## GIVEN RECORDS
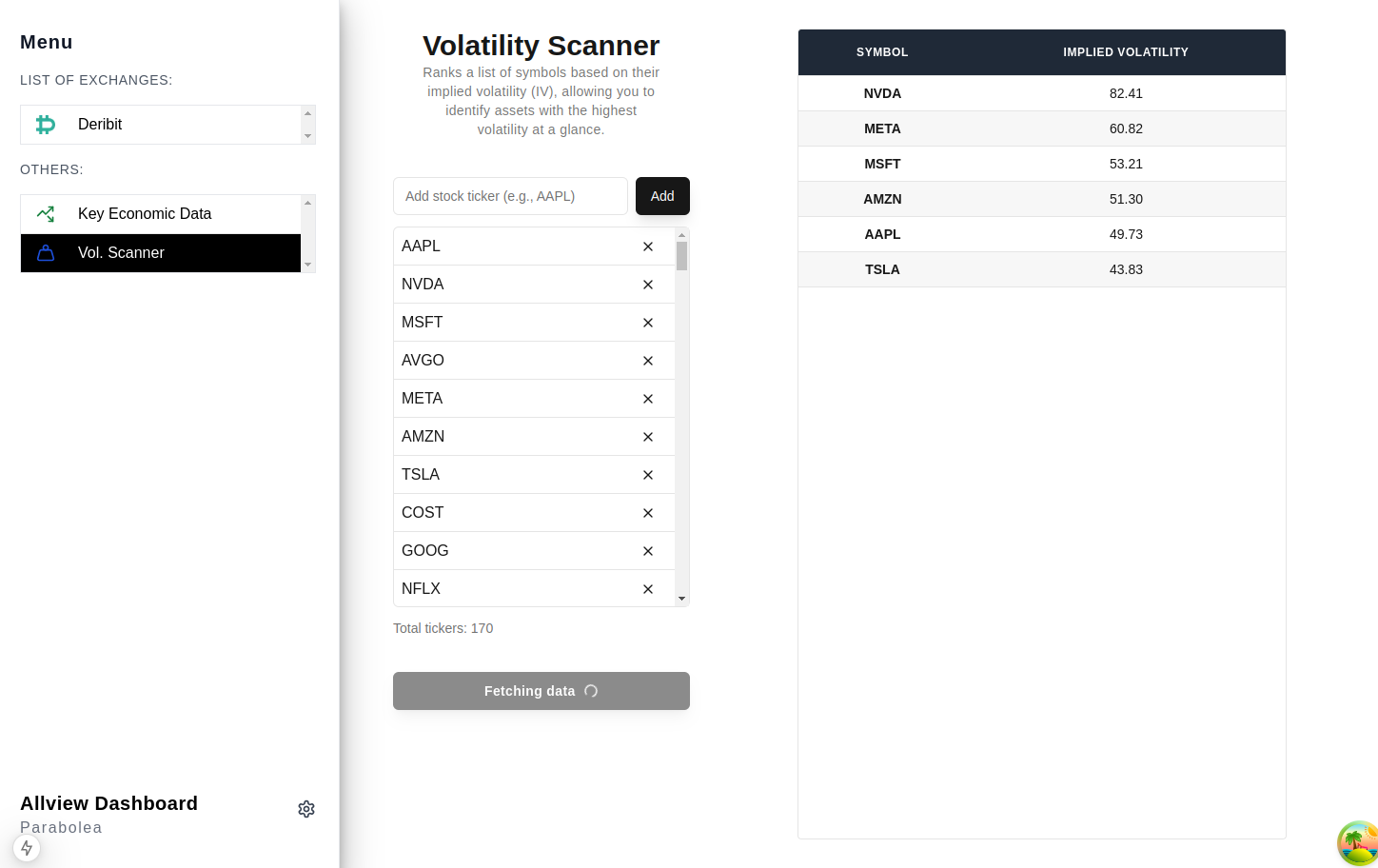This screenshot has width=1378, height=868.
Task: Remove NVDA ticker with its X icon
Action: point(648,285)
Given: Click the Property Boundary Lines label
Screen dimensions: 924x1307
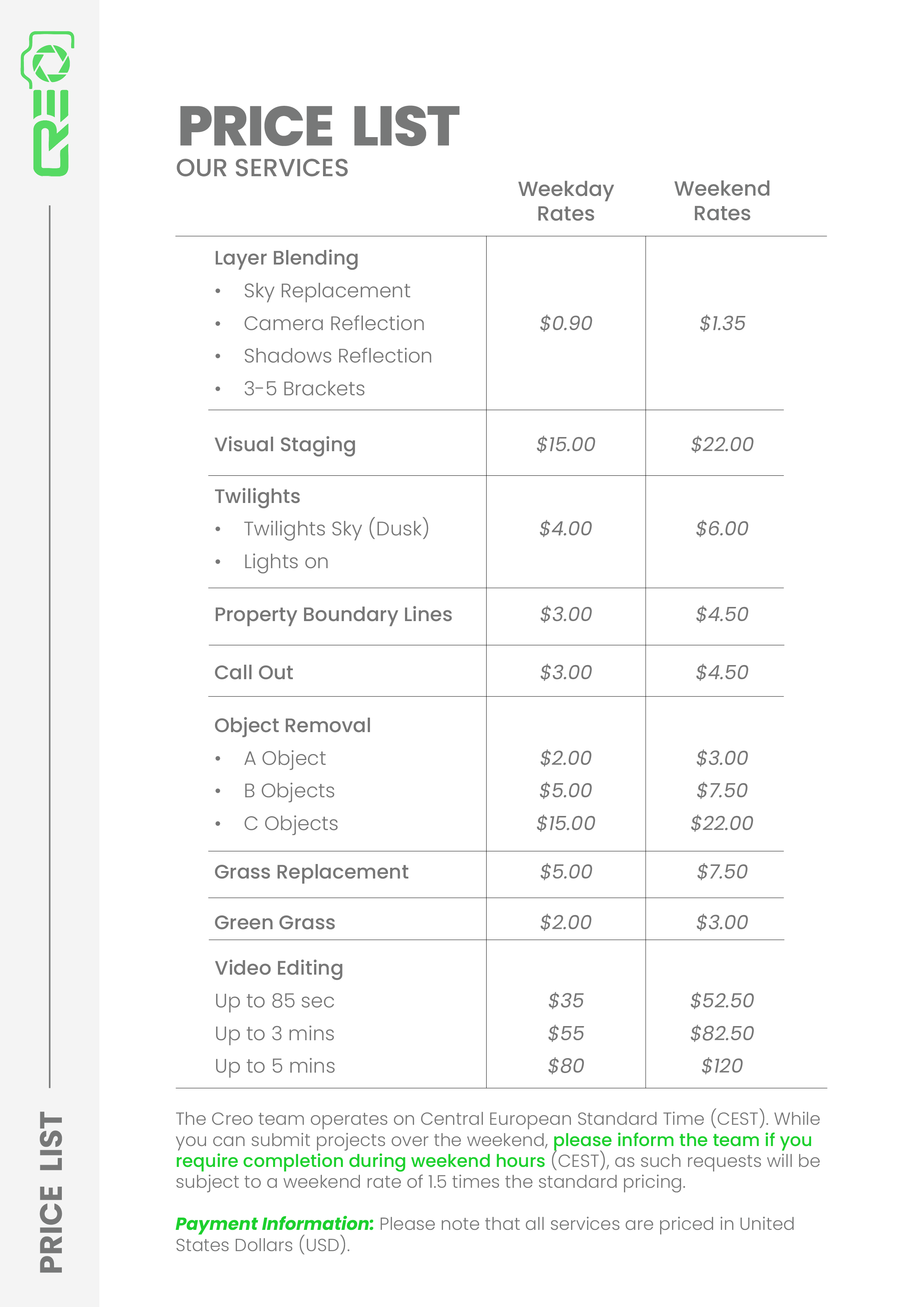Looking at the screenshot, I should click(x=333, y=615).
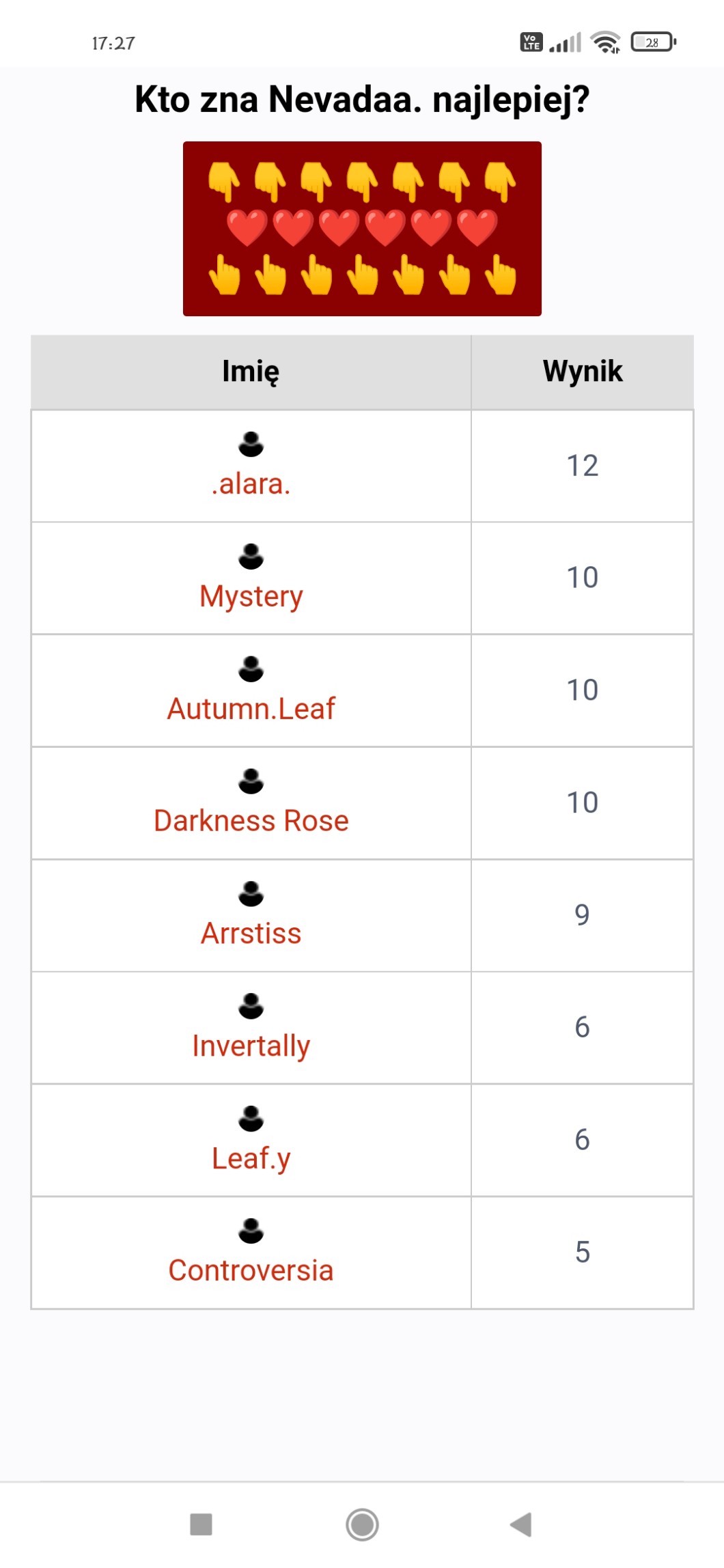Tap the avatar icon above Invertally
This screenshot has width=724, height=1568.
tap(251, 1005)
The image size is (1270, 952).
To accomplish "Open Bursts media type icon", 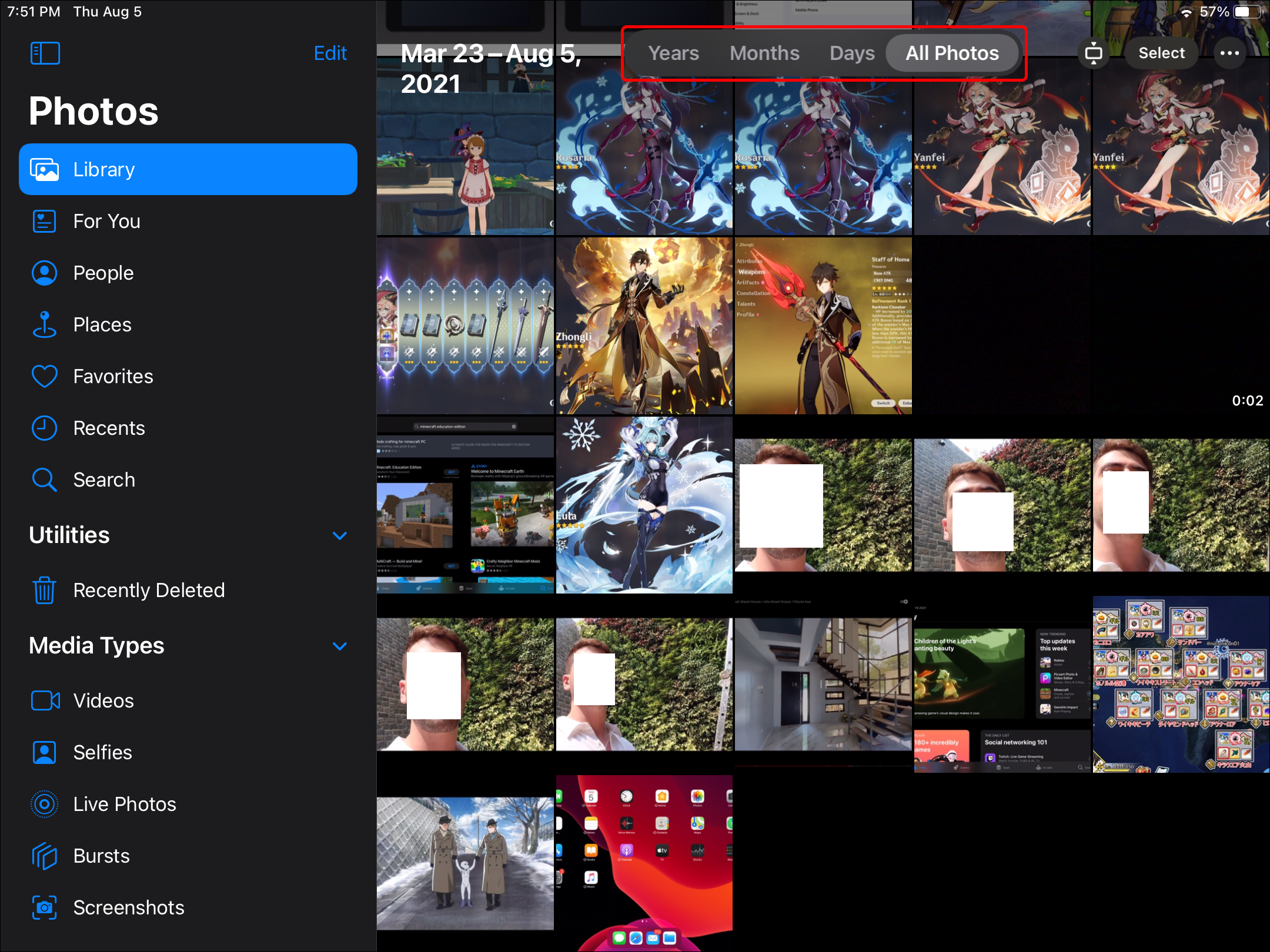I will (45, 856).
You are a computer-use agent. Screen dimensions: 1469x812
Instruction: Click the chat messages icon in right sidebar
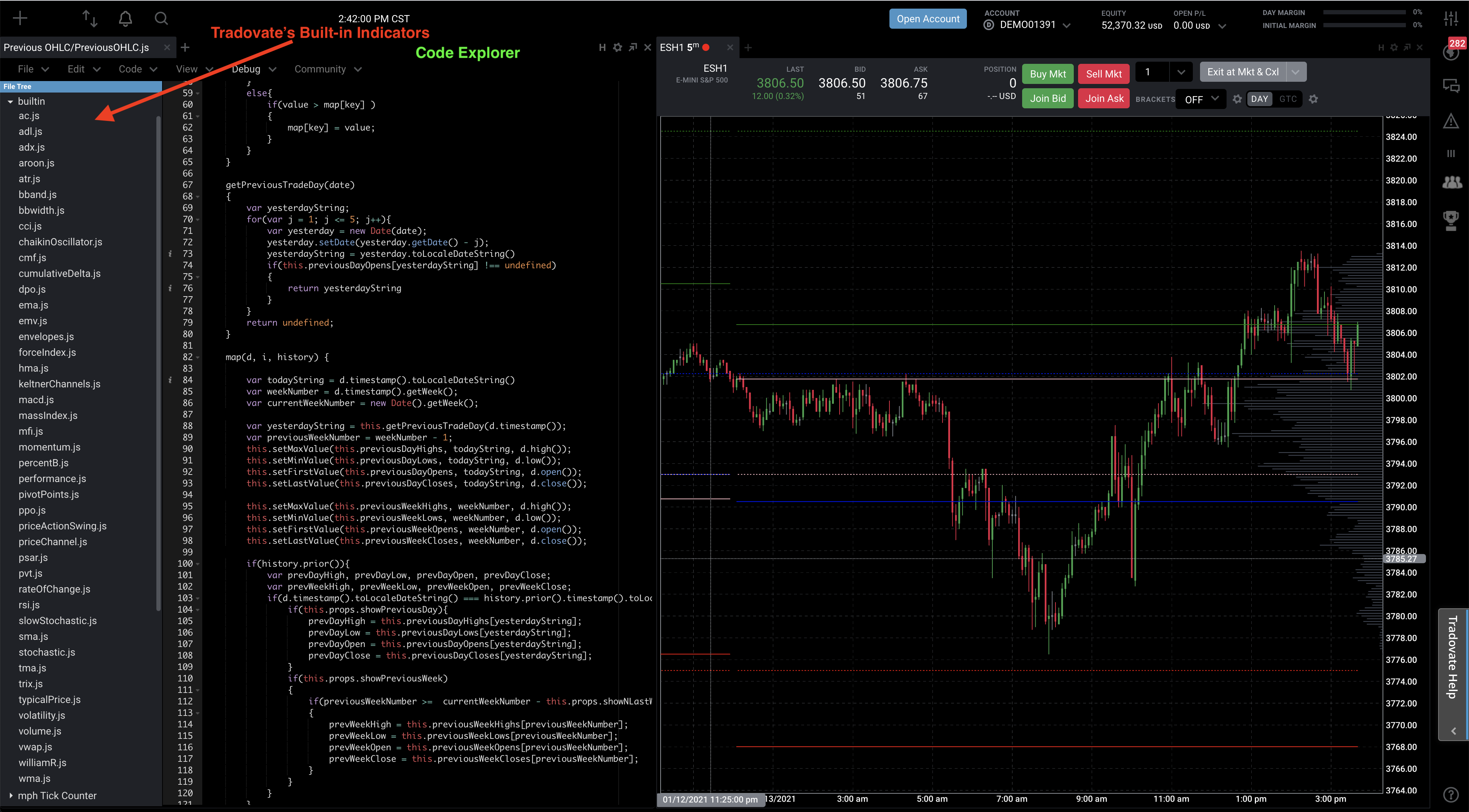1451,86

## STATED PROBLEM
Copy the entries word for word, from the line containing "You are a computer-use" through the last line of the entries, both included. Leave the pictures out.

## OUTPUT FOR THIS EXERCISE
You are a computer-use agent. Screen dimensions: 1469x812
Instruction: Click the chat messages icon in right sidebar
1451,86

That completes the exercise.